Fine Gael’s inaugural leader was Eoin O’Duffy, with the leaders of both Cumann na nGaedheal and the National Centre Party serving as vice-presidents. For all his newfound potency on the political scene, however, O’Duffy largely failed to make an impact, first in failing to inject his corporatist politics into Fine Gael’s founding document, and then in the 1934 elections to make any headway with voters. The bulk of Fine Gael’s membership drew from rural conservatism, and had little interest in O’Duffy’s increasingly radical rhetoric.

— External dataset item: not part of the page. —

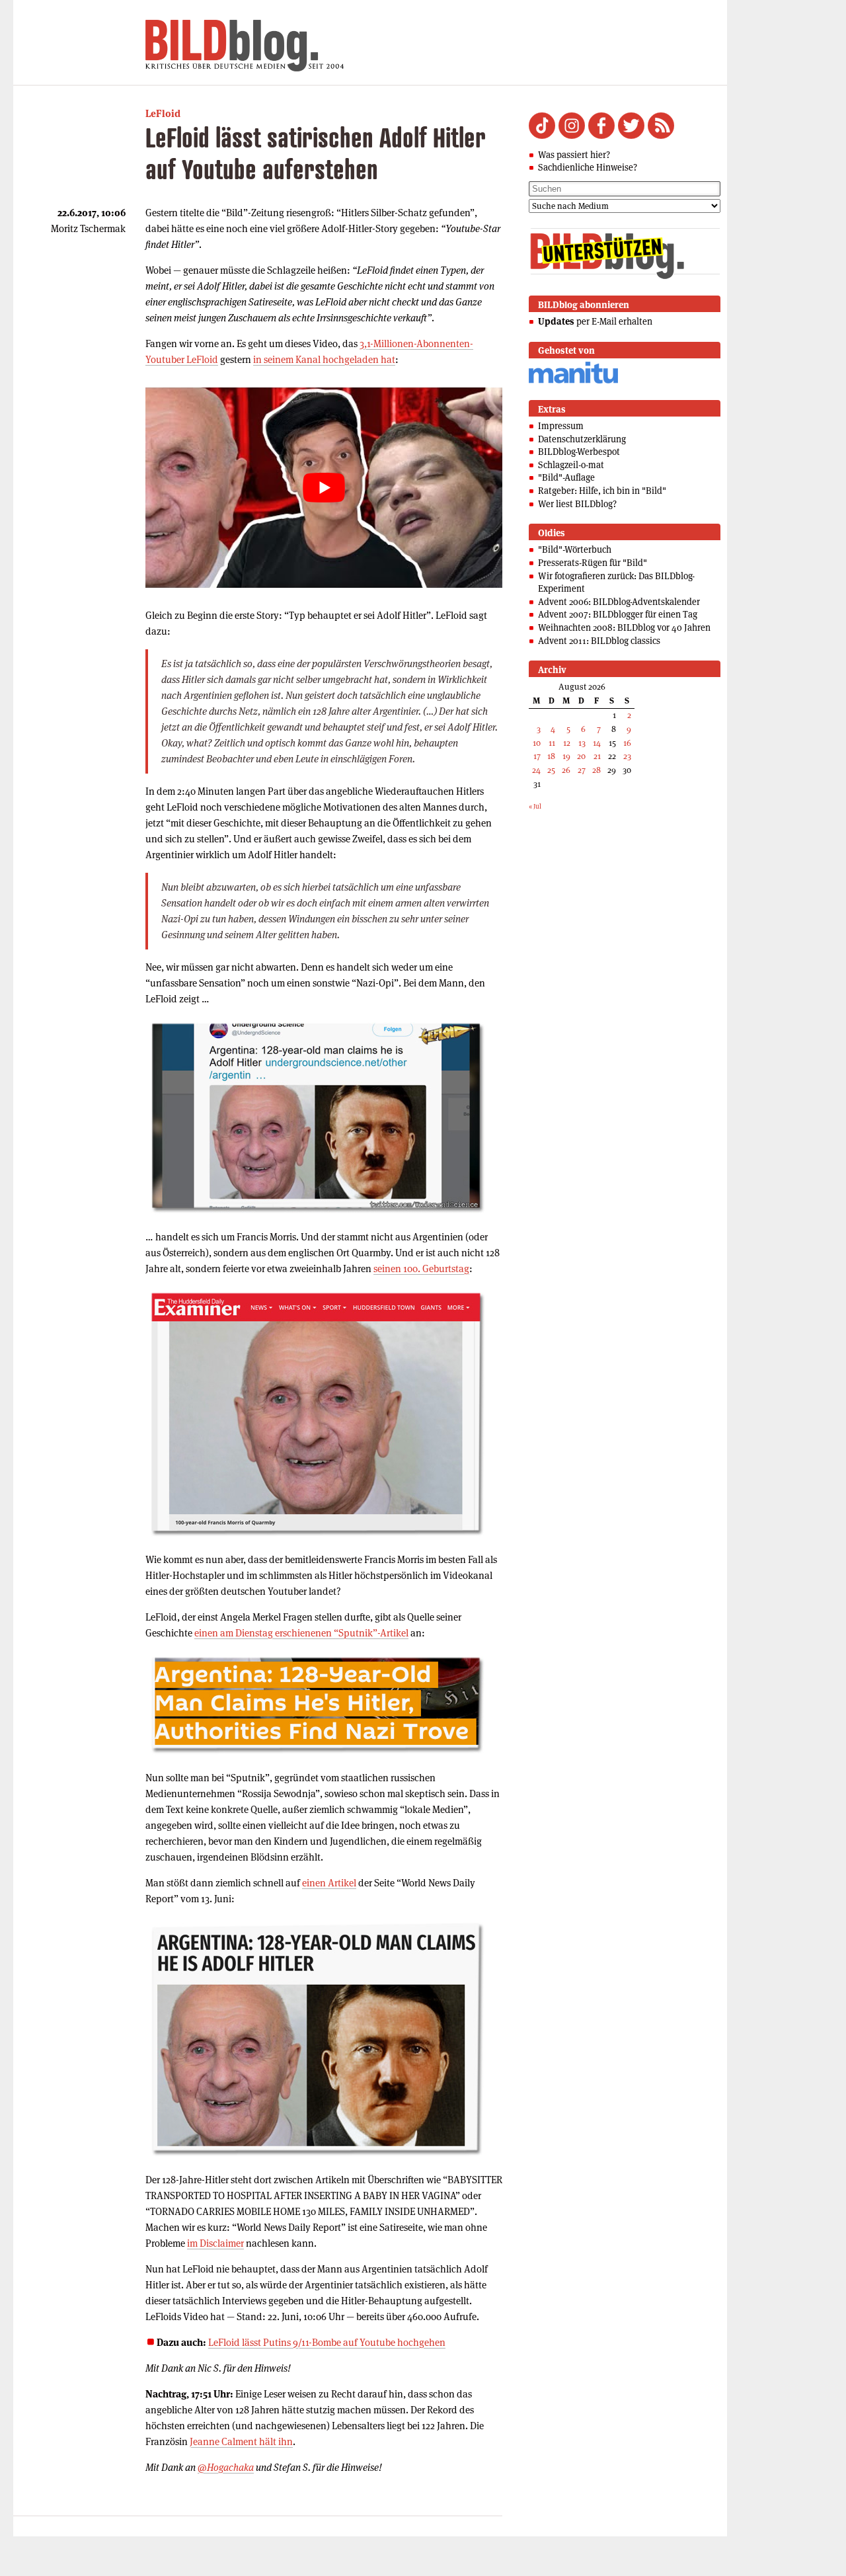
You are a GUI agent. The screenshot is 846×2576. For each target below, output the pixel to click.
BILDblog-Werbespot (579, 452)
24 (536, 770)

In September 1934 O’Duffy was persuaded to leave the party, and W. T. Cosgrave, who had served as head of the Cumann na nGaedheal government, was reinstated to his natural position as leader of the Pro-Treaty side in the Dáil.
O’Duffy’s flirtations with fascism were quickly dismantled by the new conservative bent of Fine Gael’s leadership. His departure from the party caused a split in the Blueshirts, with the majority remaining as members of Fine Gael and only an extremist core departing with O’Duffy, eventually reforming as an international brigade to fight for Franco in Spain.

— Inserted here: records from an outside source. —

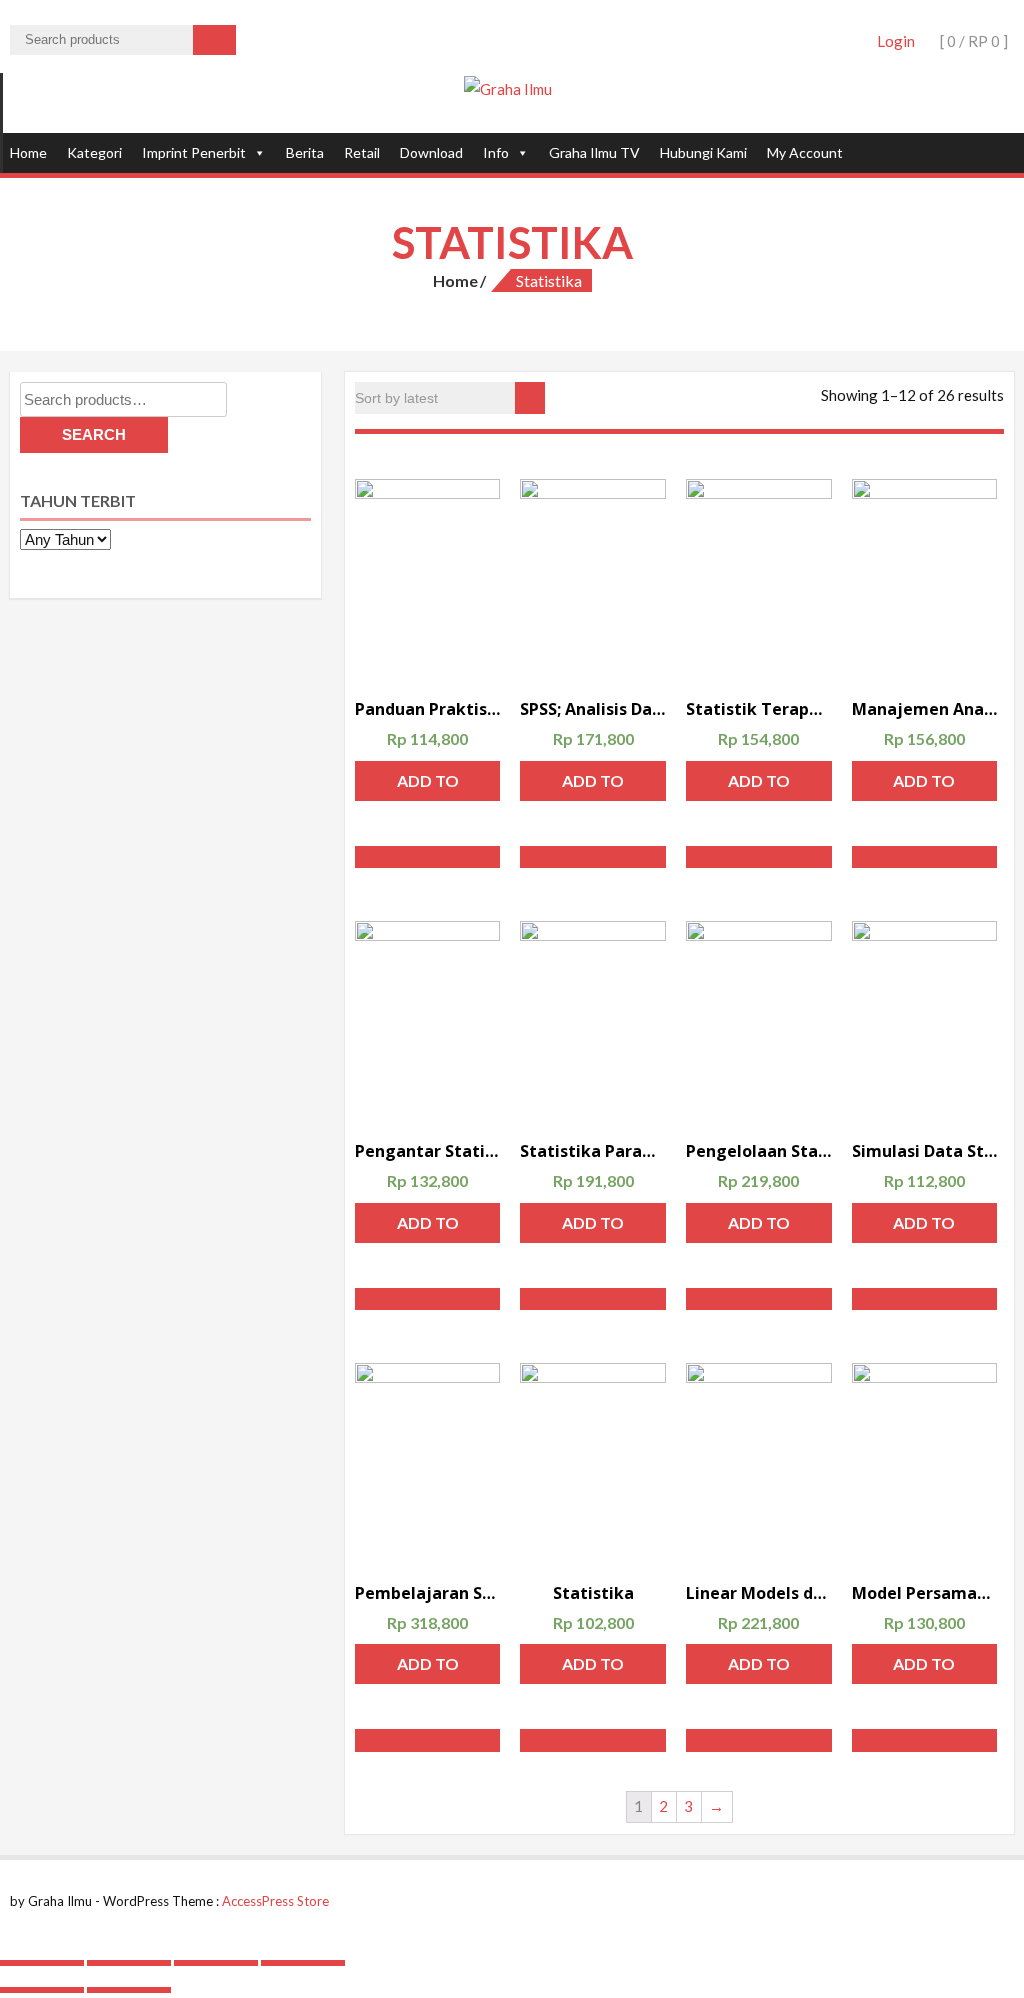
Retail (362, 152)
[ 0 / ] (972, 41)
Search (94, 434)
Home (28, 152)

Fine Gael, meanwhile, set about liberalising the Pro-Treaty movement. Spearheaded by James Dillon, a dedicated parliamentarian and the son of the Irish Parliamentary Party’s final leader, John Dillon, the party set about establishing democratic ideals as central to its new ethos. So driven by his belief in the unshakeable tenets of democracy was Dillon that he would resign as a TD in 1942, in protest at Ireland’s refusal to declare war on Germany. He would later be reinstated to the party, and went on to lead Fine Gael in opposition.
It is noteworthy, and a testament to the overall ineffectiveness and lack of lasting impact of the Blueshirts, that while they were there for Fine Gael’s birth and even enjoyed the leadership of Fine Gael upon its founding, the impact of Eoin O’Duffy on the party is a footnote in history compared to that of James Dillon, a man who wouldn’t get to lead the party until 1959, 26 years afters its inception. The combined forces of conservatism and liberal democracy proved too much for the nascent corporatism and quasi-fascism of the Blueshirts to overcome. The National Guard came to be outnumbered and outmatched by Cumann na nGaedheal and the National Centre Party they merged with to form Fine Gael.
Within just two years of its founding, Fine Gael had essentially purged the paramilitary fascist elements from its ranks, and was dedicated to preserving Ireland’s delicate democracy. Eoin O’Duffy, far from casting a shadow over the party that has resided in government now for over a decade, is relegated to little more than the answer to a trivia question.
As a final ironic twist in the deBlueshirtification of the party, Fine Gael would eventually come to power as part of a coalition with the Labour Party, a party founded on militant trade unionism dedicated to the nationalisation of certain state assets and utilities; the very spectre O’Duffy and his Blueshirts travelled to Spain in order to fight.